Gloomy and tragic: two words to describe Blonde (2022) on the life of Marilyn Monroe.
Directed by Andrew Dominik, this 165-minute film is based on a 2000 novel by Joyce Carol Oates, which is a fiction inspired by the life of the actress.
While the plot is loosely based of true facts, the action is 99 per cent dramatised for artistic purposes.
The film opens with flashbulbs lighting up Monroe’s iconic pose from The Seven Year Itch (1955) with her floaty white dress blown up by the draught through a subway grating in the pavement.
Marilyn smiles to the cameras while photographers race to take the shot.
This opening scene is intended a quick introduction to what this famous character had to go through to reach stardom.
Flashback to 6-year-old Norma-Jean Baker (later Marilyn Monroe), whose mentally ill mother shows her a battered, time-worn photo of a man who bears a resemblance to Clarke Gable with a trilby at a rakish angle.
Mother tells Norma-Jean that this is her father.
The girl’s birthday treat is to meet her father, who, according to her mother, lives only half-an-hour away.
The girl has her birthday cake, on which the candles were lit by a very shaky maternal hand holding a lighted match.
Mother has a few swigs of something stronger than lemonade.
These pathetic festivities over,she takes the girl through a forest fire at the foot of the Hollywood Hills (with the ‘Hollywood’ sign and all), only to be turned back by the police.
Then it is bath time, when mother tries to drown daughter.
Flash forward to the aspiring actress in the middle of a circle of stunned students (or patients) kneeling on the floor and screaming her lungs out.
The acting coach asks Marilyn: “What was that?” I wondered, too.
In another audition, she is thoroughly nervous and crumples the script on her lap. The wrinkled cover reflected the wrinkle of puzzlement in my brow.
The script sounded like something put together by Pinter and Kafka on mushrooms.
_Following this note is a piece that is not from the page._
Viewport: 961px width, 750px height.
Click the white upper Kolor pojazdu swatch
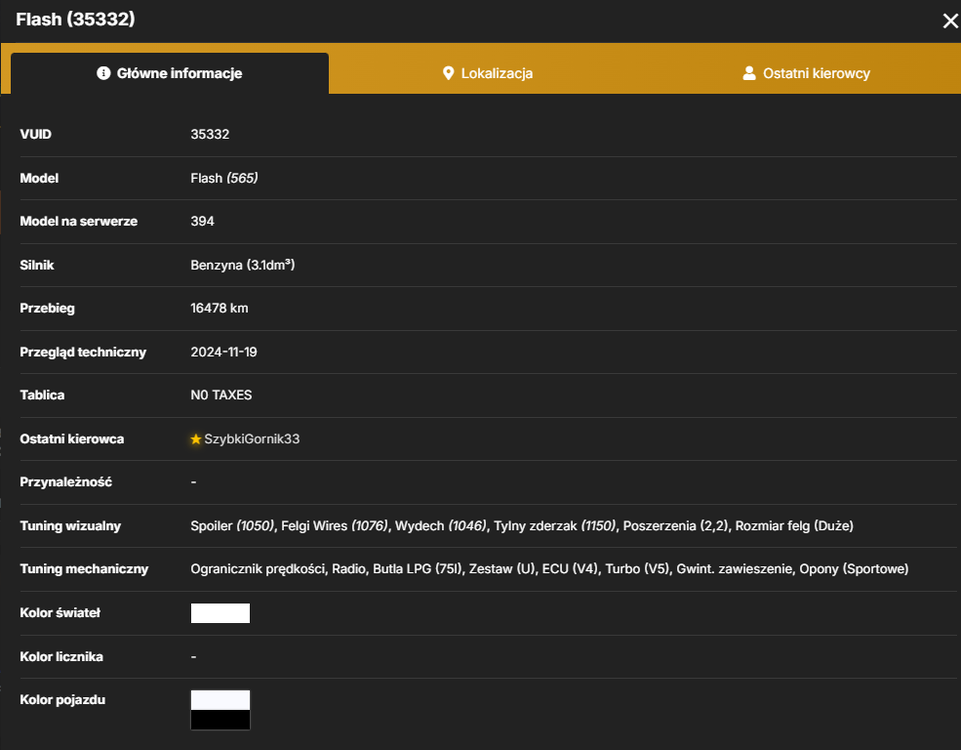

Flashback to Norma-Jean being driven to and abandoned at an orphanage.
Flash forward to a seemingly self-assured Marylin for whom 1953 has been “quite a year”.
She clip-clops in black heels and a tight dress through the corridors of the mental hospital where her mother has been deposited.
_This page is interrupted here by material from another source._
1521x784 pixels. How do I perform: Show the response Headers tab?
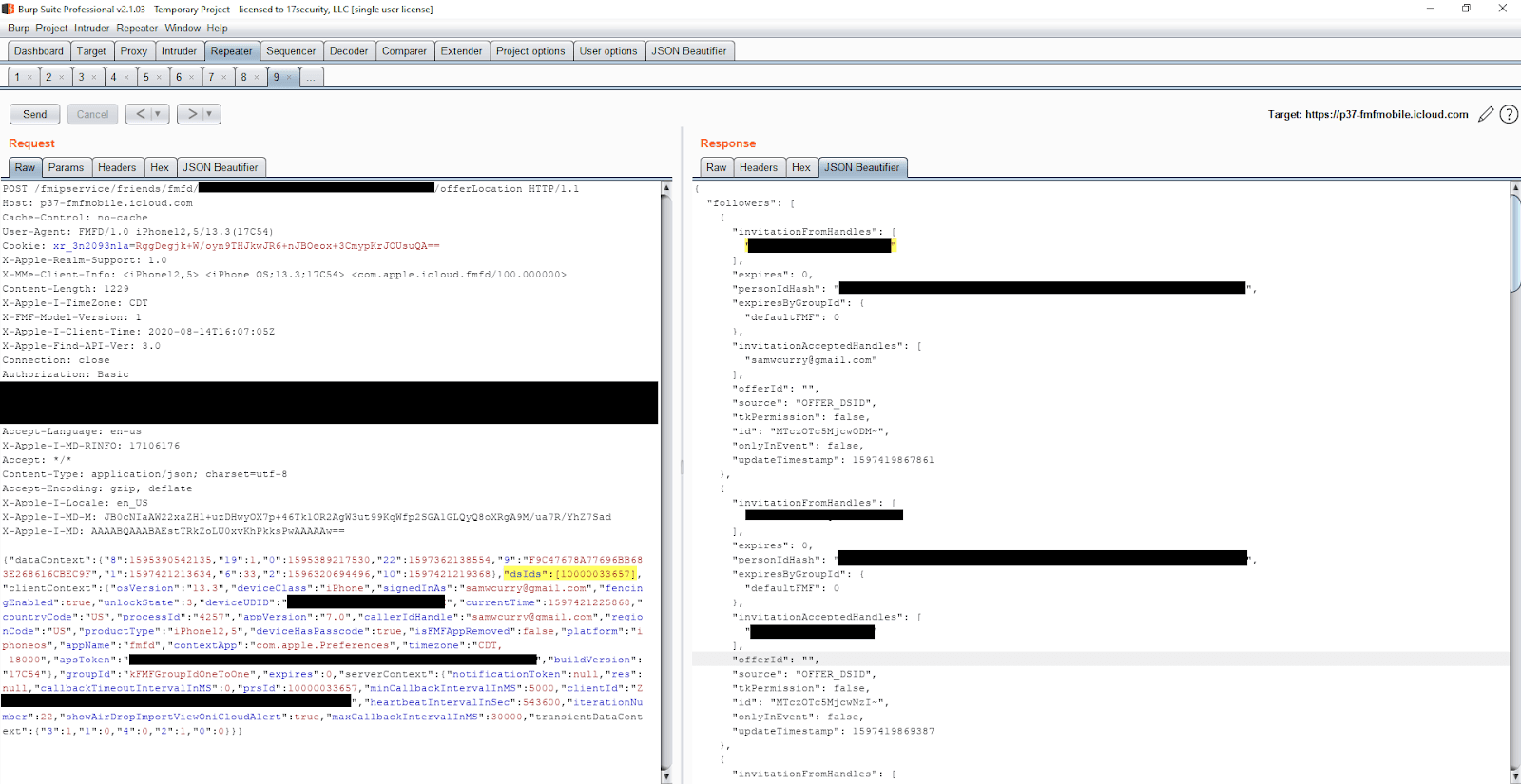758,168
She shows her mother, who says nothing and makes no eye-contact with her daughter, a sheaf of photographs, of which one is the notorious ‘Pioneer House’ calendar for which she was in the altogether.
Mother turns to face her daughter and tells her, “I don’t know you. I don’t recognise you.”
Gloomy and tragic: I should say so.
From early on in the movie, Dominik sets up the major themes. One of them is ‘daddy issues’.
From a very young age, Marilyn needs a father figure, which is why she searches for him in every man she meets.
Then, the movie introduces us to Marilyn as we know her with the blonde hair and seductive face.
Cuban actress Ana de Armas was an excellent Marilyn and a spitting image of the actress, thanks to attention to detail in hair, makeup and costumes of that time. She even had the husky, baby voice.
The director exploits the Seven Year Itch image and a photo with her third husband, playwright Arthur Miller to tell credible stories behind them.
Marilyn is a victim. The film highlights the most heart-rending moments in her life. She was manipulated and considered a sex object.
However, it is not as if she objected to such degradation. Indeed, she was partly responsible for perpetuating that darkly sexy image.
Even so, we are treated to scenes from the life of a tortured soul who wanted to be taken seriously as an actress.
Technically, the film has punch, espcially with the black-and-white sequences which are both sinister and insightful.
Yet, Dominik has chosen to showcase a melodramatic biopic comprising a series of wrong choices and bad decisions, which do not make her a sympathetic character.
If you are looking for historical fact, it ain’t here.